**Task A:** Reproduce everything in the Keernahar passage from "Small market towns" down to "be written later.".
**Task B:**
Answer these questions using the Keernahar passage:
(i) At which market town was the narrator supposed to change buses?
(ii) What was the narrator drinking while sitting on the bamboo bench?
(iii) From where did the gust of freezing wind blow in?
**Task C:** List every geographical place name that appears in the Keernahar passage.

**Selected text:**
┄┄┄┄┄┄┄┄┄┄┄┄┄┄┄┄┄┄┄┄
Friday, 16 October 2020

Reinventing Memories: Anup


 It was during the winter vacation at our university in the early 1970s. While returning from somewhere to our university township one evening, I was to change bus at Keernahar, a tiny market-town. When I reached there, the last bus had left.

Small market towns in the Bengal countryside have something forlorn about them. By the time I reached, darkness and dew were descending on the almost empty bus stand, that is, an old brick-and-mortar shed which had been taken over by some beggars and vagabonds after dusk. Some of them were in fact fast asleep. The bus stand also had a few small eateries and stores selling biscuits, cigarettes, torch cells, and other life-saving equipment.

There were a few people around and the shops were shutting down. Soon, the crepuscular darkness turned the place into a black-and-white watercolour painting when a few dim Edison-era electric bulbs were turned on here and there. The store-keepers and the passengers from the last buses were clearly getting ready for sleep, but the market place had been sleeping already. It was a page from a Shirshendu Mukhopadhyay story which would be written later.

As I was drinking my super-sweet milky tea sitting on a bench made of bamboo staves, a gust of freezing wind blew in from Darjeeling. I realised that my light cardigan was no match for the frosty Birbhum winter night. I also knew I had nowhere to go.
┄┄┄┄┄┄┄┄┄┄┄┄┄┄┄┄┄┄┄┄
Dataset entries:
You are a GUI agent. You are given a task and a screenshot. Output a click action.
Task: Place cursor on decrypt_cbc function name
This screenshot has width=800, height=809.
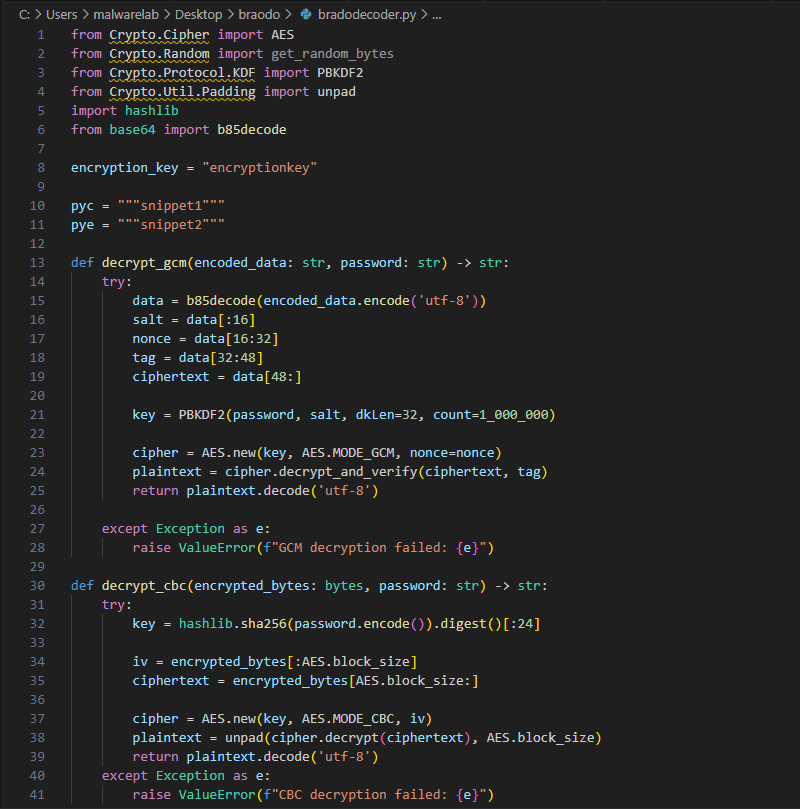click(x=145, y=585)
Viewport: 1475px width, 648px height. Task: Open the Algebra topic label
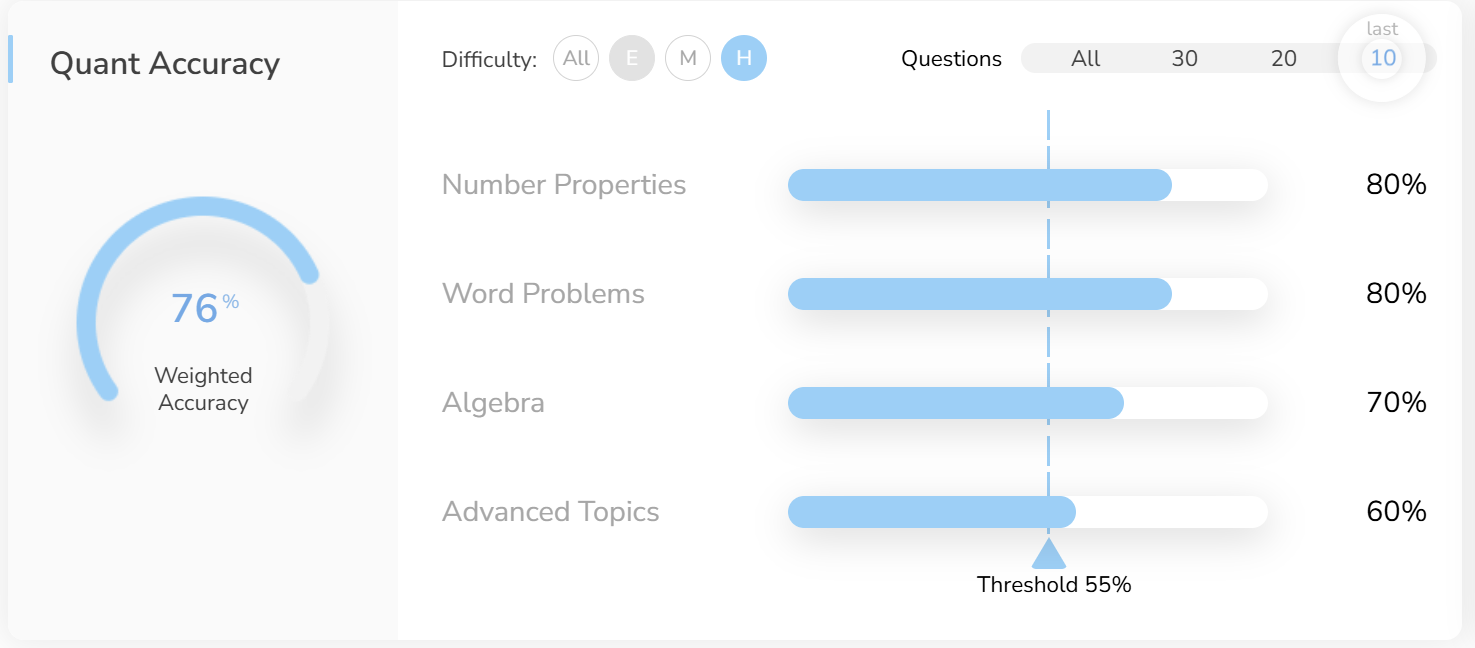click(x=493, y=403)
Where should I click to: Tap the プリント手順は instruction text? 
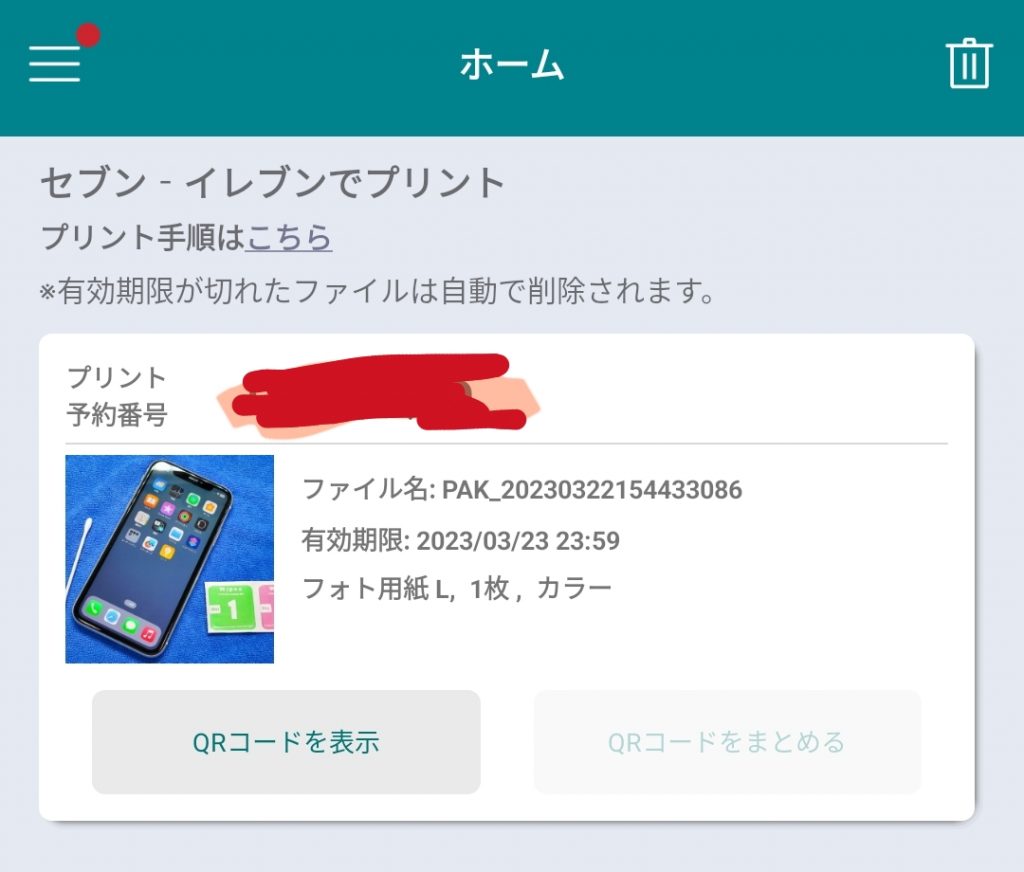click(142, 237)
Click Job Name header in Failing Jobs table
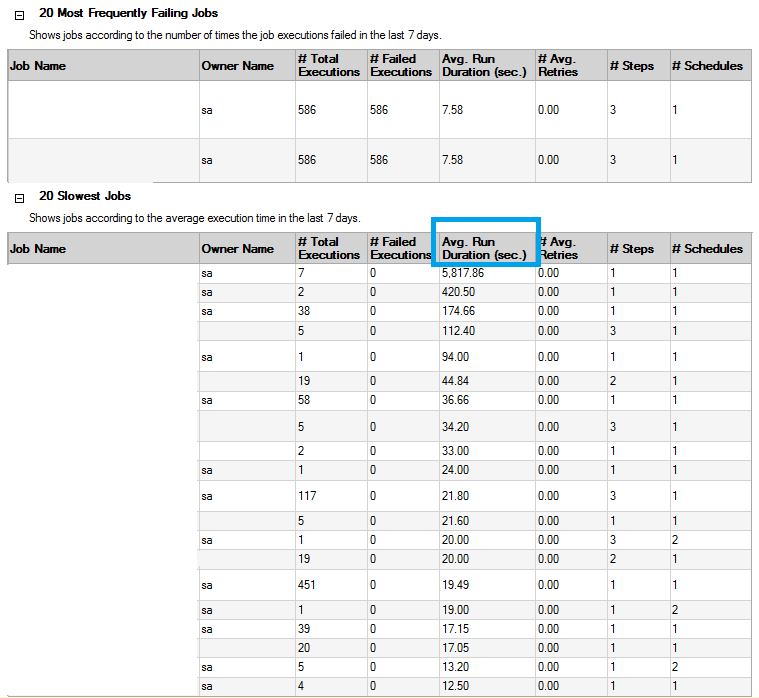759x698 pixels. click(x=37, y=66)
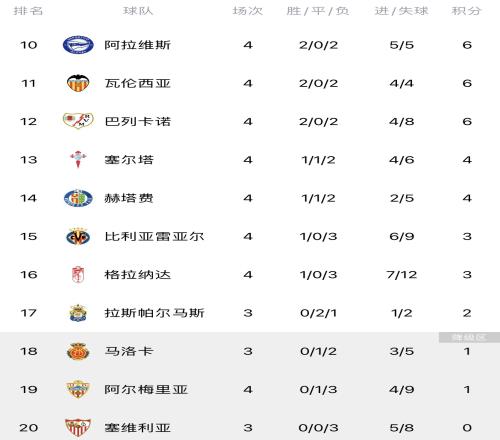This screenshot has width=500, height=440.
Task: Open the 阿拉维斯 team name link
Action: (138, 45)
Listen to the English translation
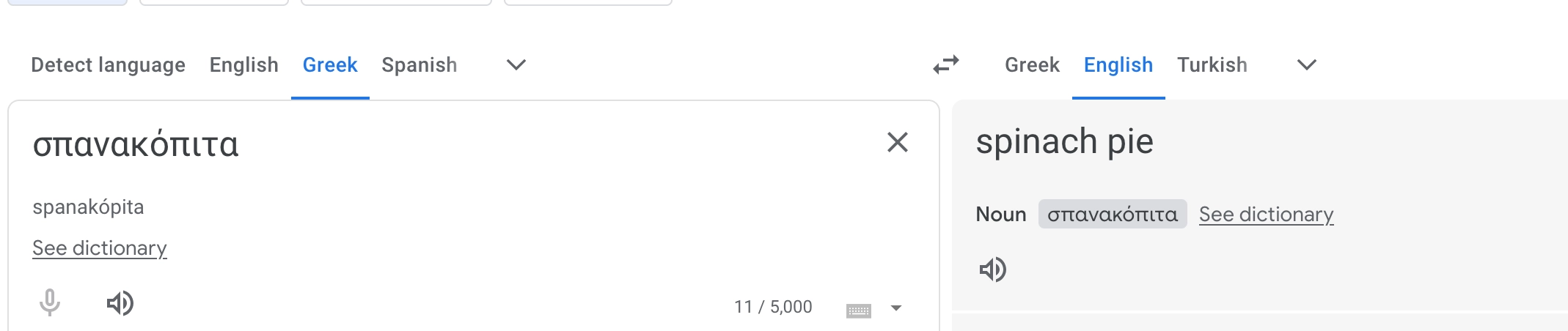This screenshot has width=1568, height=331. (x=993, y=270)
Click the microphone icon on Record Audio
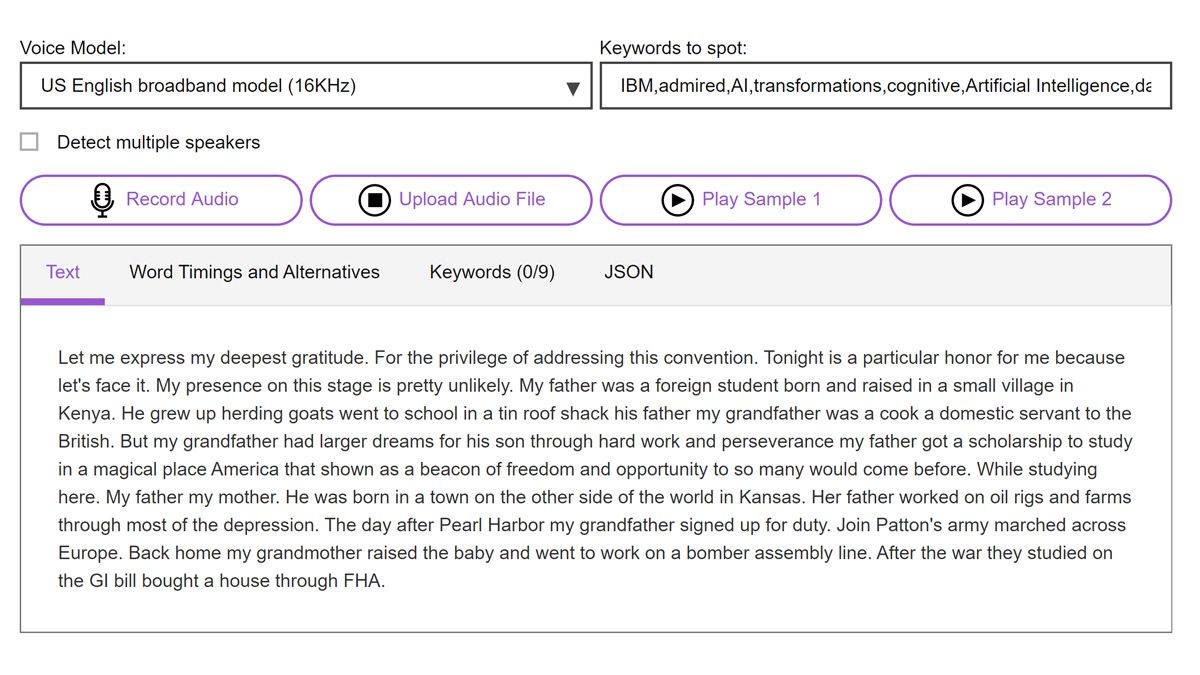This screenshot has width=1200, height=675. point(101,199)
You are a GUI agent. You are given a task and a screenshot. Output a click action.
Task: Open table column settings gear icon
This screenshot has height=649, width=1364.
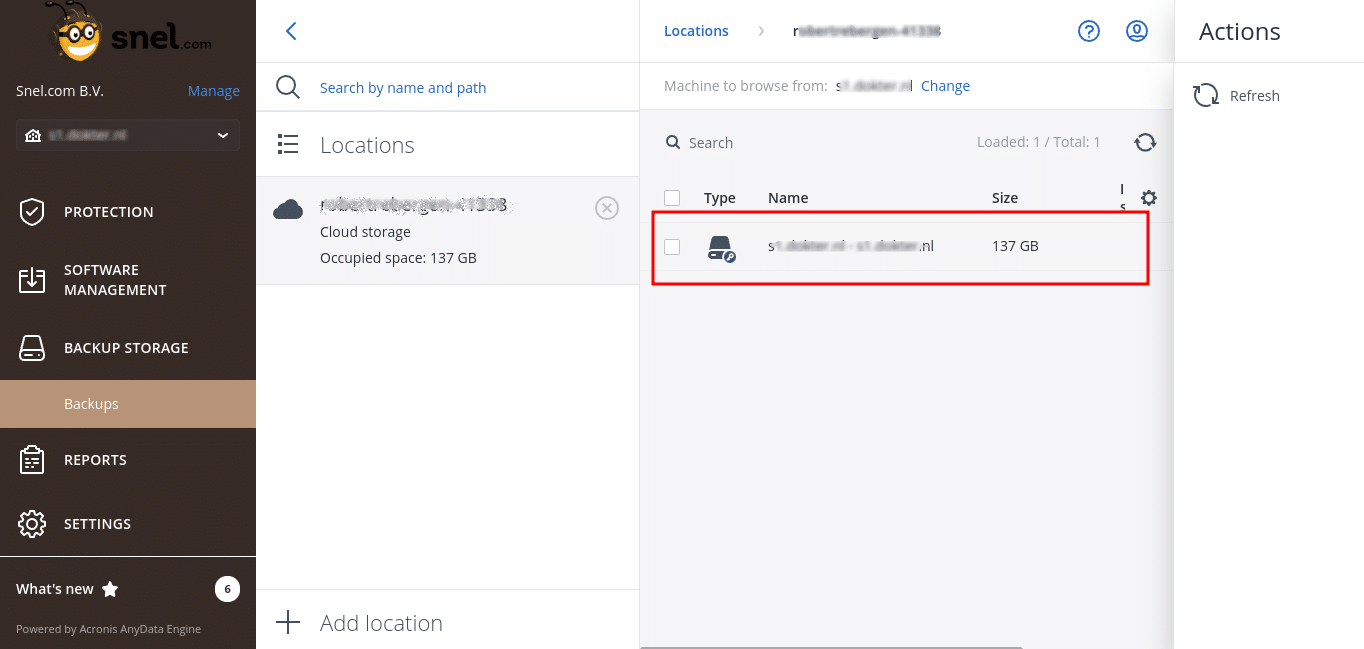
┄┄┄┄┄┄┄┄┄┄┄┄┄┄┄┄┄┄┄┄
**Response box A:**
Small market towns in the Bengal countryside have something forlorn about them. By the time I reached, darkness and dew were descending on the almost empty bus stand, that is, an old brick-and-mortar shed which had been taken over by some beggars and vagabonds after dusk. Some of them were in fact fast asleep. The bus stand also had a few small eateries and stores selling biscuits, cigarettes, torch cells, and other life-saving equipment.

There were a few people around and the shops were shutting down. Soon, the crepuscular darkness turned the place into a black-and-white watercolour painting when a few dim Edison-era electric bulbs were turned on here and there. The store-keepers and the passengers from the last buses were clearly getting ready for sleep, but the market place had been sleeping already. It was a page from a Shirshendu Mukhopadhyay story which would be written later.

**Response box B:**
(i) Keernahar
(ii) Super-sweet milky tea
(iii) Darjeeling

**Response box C:** Keernahar, Bengal, Darjeeling, Birbhum